Assunta Gleria
Título original:
Lucia e la coda
© del texto y de las ilustraciones
Assunta Gleria, 2018
© de la traducción:
Lola Montero Cué, 2020
© de esta edición digital:
LíbereLetras, 2020
bajo licencia CC-BY-NC-SA
Diseño Web:
Eduardo Gayo López
Lucía trató de recordar lo que había hecho con su día. Le pareció que había pasado una semana desde que se había levantado de la cama. Había estado de trámites por el casco antiguo de la ciudad, después de atravesar plazas anchas y alborotadas, atrapada en la luz clara y plena de aquella mañana de primavera.
En el vestíbulo de la oficina de registro, mientras esperaba su turno en la cola, había observado a la gente que tenía delante durante mucho tiempo. También a algunos obreros, que se afanaban en una reorganización de los espacios interiores. Estaban taladrando el techo para renovar el antiguo tabique de yeso; un polvo blanco caía e iba cubriendo las huellas de los que transitaban aquella sala: grandes botas de invierno, zapatos infantiles, tacones finísimos que habían marcado el suelo y se habían alejado del lugar en diferentes momentos.
Presionada por los de atrás, Lucía había ido acercándose a la melena gris que tenía delante hasta rozarla con la nariz. Podía distinguir cada uno de aquellos cabellos, identificar la raíz seguir su ondulación irregular hasta donde acababan, entremezclados unos con otros en mechones puntiagudos. La melena pertenecía a una anciana que intentaba en vano empujar con el codo a un hombre situado a su derecha. El hombre tenía los rasgos de la gente del sur y la expresión de alguien que ha adquirido confianza tras residir largo tiempo en la ciudad. Su mirada directa, casi insolente, la intimidaba. Lucía observaba y escuchaba en silencio las voces ajenas alrededor suyo, que intercambiaban pareceres sobre cómo cumplimentar el formulario.
Más tarde, en las calles, en el autobús y en otros momentos de espera, había jugado a identificar a las madres preocupadas, a las chicas enamoradas, a los jóvenes indolentes.

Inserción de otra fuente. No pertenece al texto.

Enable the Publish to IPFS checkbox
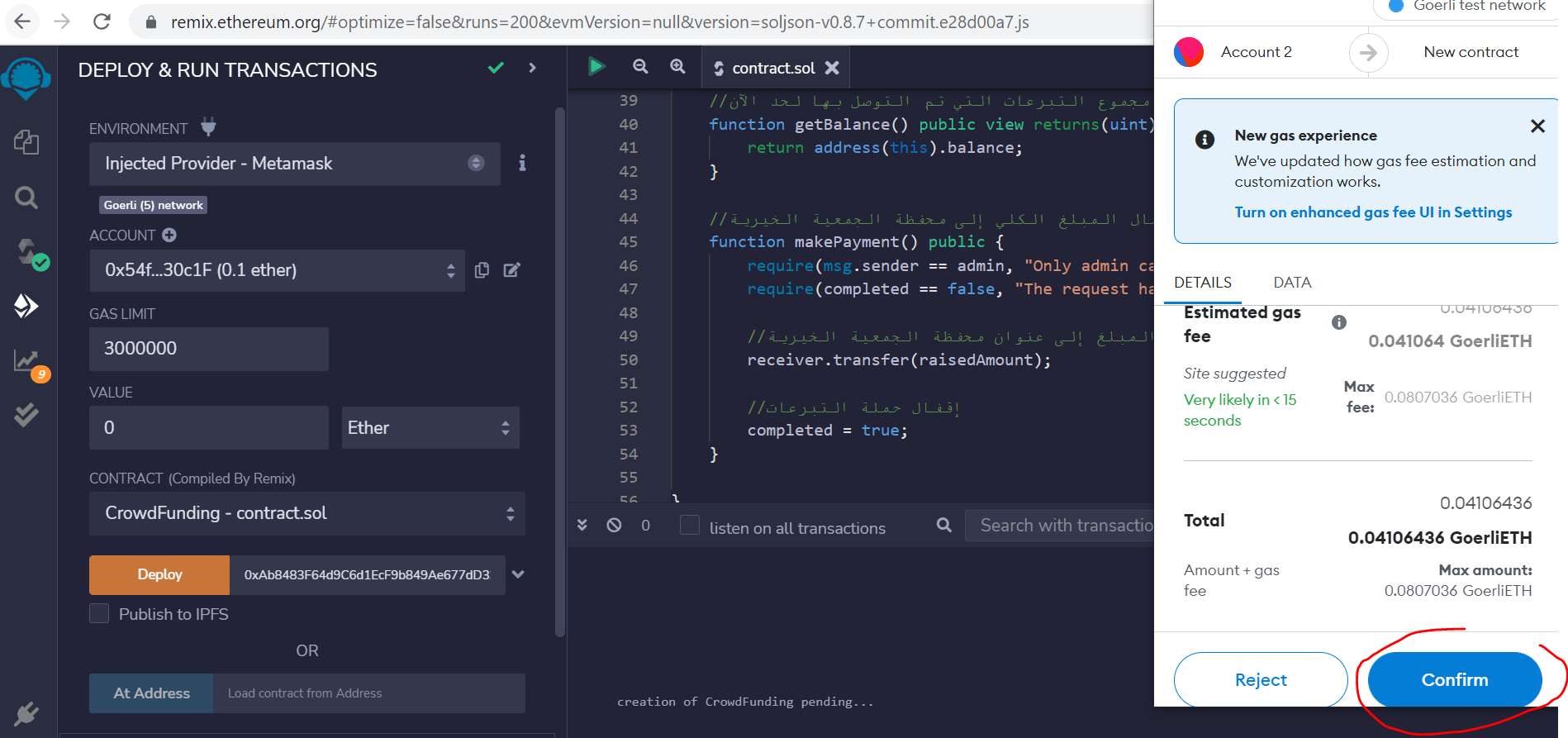This screenshot has height=738, width=1568. (99, 613)

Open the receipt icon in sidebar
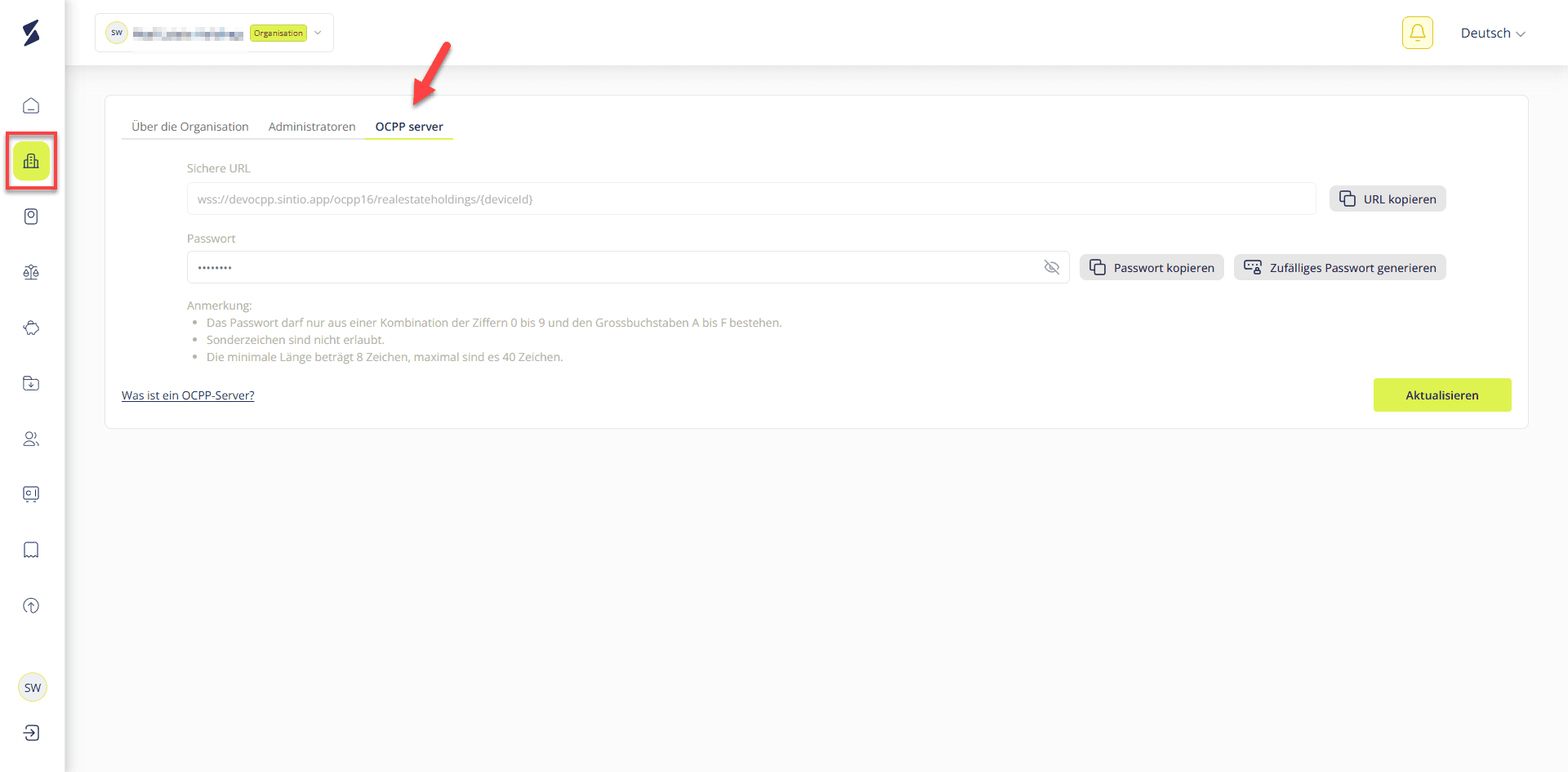pos(31,550)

Y se había imaginado historias sobre cada uno, relacionando el vestido con la cara, la forma en que movían sus manos o la expresión de sus ojos, contrastando después sus hipótesis con las palabras que oía, o bien esperando que un elemento externo interviniera para desbaratar la trama.
Se preguntaba si había un hilo conductor que uniera las situaciones, los diversos recorridos, las personas que había visto, las historias que había imaginado, o si era solo su razonamiento, o su propio cuerpo, el que hacía la conexión entre hechos aleatorios que no tenían nada que ver entre sí. Incluso el tiempo parecía dilatado. La única señal de su paso había sido el cambio de la luz al moverse el sol.
Decidió intentar un experimento. No se movería de su habitación hasta que lograra percibir el tiempo. Eligió el día como unidad, un día promedio, no dilatado. Luego cerró los postigos de la ventana para que la luz no confundiera su percepción interna.
Había muchas cosas que observar en su habitación. Al comienzo fueron los objetos cotidianos los que atrajeron su curiosidad. La historia de la mesa, las mudanzas que el sillón había sufrido antes de llegar a su destino final, las flores secas en el jarrón de cristal. Luego sus ojos se fijaron en las paredes, en la parte cubierta por papel pintado, o en las grietas del yeso, donde la escayola se unía a las paredes. El edificio tenía más de trescientos años. Dora voló entonces al tiempo de su construcción, recorrió los momentos de máximo esplendor y luego su degradación lenta e inexorable. Pasó revista a todos sus moradores, desde los primeros propietarios, ricos nobles en carruajes, hasta los inquilinos actuales de la pensión que ocupaba el primer piso, cuyas habitaciones estaban delimitadas con tabiques que habían compartimentado el ancho suelo de los antiguos salones. Luego se concentró en la relación entre la mansión y las casas vecinas, imaginando los ruidos y olores que se habrían sucedido a lo largo de los siglos. Hasta quedar sumida en un dulce sueño.
Cuando despertó, pensó que, seguramente, habría pasado un día.
En el espejo del baño no reconoció su cara: las arrugas partían a ambos lados de sus ojos hasta las sienes y una maraña de pelo blanco enmarcaba su cara.